Most people's knowledge of arctic wildlife doesn't extend past the polar bears that trudge across the ice hunting for seals. But Hadow and crew are hoping to document the extraordinary creatures that exist beneath the water.
That includes narwhals - mammals that weigh hundreds of pounds and have unicorn-like tusks that can protrude 9 feet from their heads - and Greenland sharks that drift blind thousands of feet below the surface. Some of those creatures may have been alive for 500 years.
There are also tiny organisms that have adapted to solid ice cover over thousands of years, like bacteria and viruses, as well as creatures like phytoplankton.
Hadow and his crew want to give the world a closer look at all of these creatures in order to spur international action to protect them.
Many arctic creatures are highly vulnerable, and are slow to develop, mature, and breed because of the freezing dark winters in the Arctic. Countries that border the Arctic have been trying to extend territorial claims in the region so they can fish its waters, extract resources, and take advantage of newly opened shipping lanes.
If the waters around the North Pole are open enough to be traversed by yachts, then "it's open season for commercial exploitation" as well, Hadow said.Commercial fishing, for example, could quickly cause wildlife populations to collapse, since so many species grow so slowly. Even noise from commercial shipping vessels could be devastating, since many creatures in the Arctic rely on sound to navigate.

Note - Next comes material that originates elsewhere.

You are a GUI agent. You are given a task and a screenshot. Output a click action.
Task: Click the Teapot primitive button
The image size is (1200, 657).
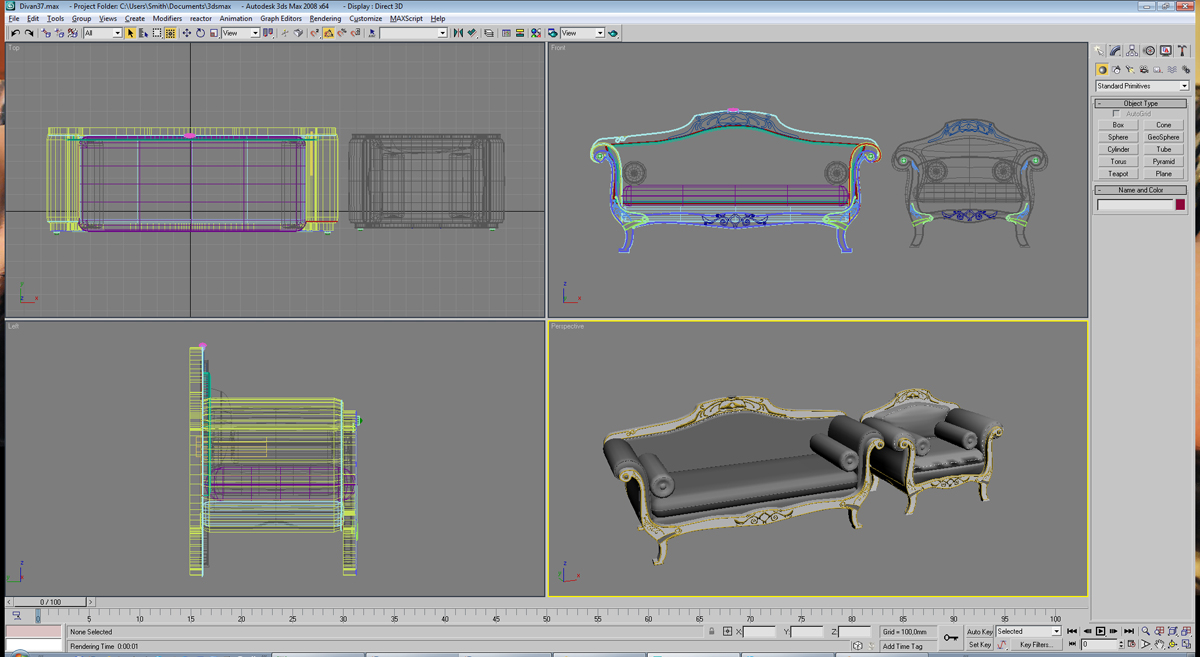coord(1118,174)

"If someone goes in and starts extracting protein to feed populations, in a short time they could make such an impact that [the region] just wouldn't recover for thousands of years," Hadow said.
Being covered in ice has essentially made the North Pole area a natural wildlife preserve for thousands of years - an environment that couldn't be exploited. Without legal protection, however, the region could start changing even faster as more boats attempt to travel through the area.
"We want to raise awareness of a situation that is upon us now and it's about to get worse," Hadow said. "Whether we reach the Pole itself is ultimately immaterial."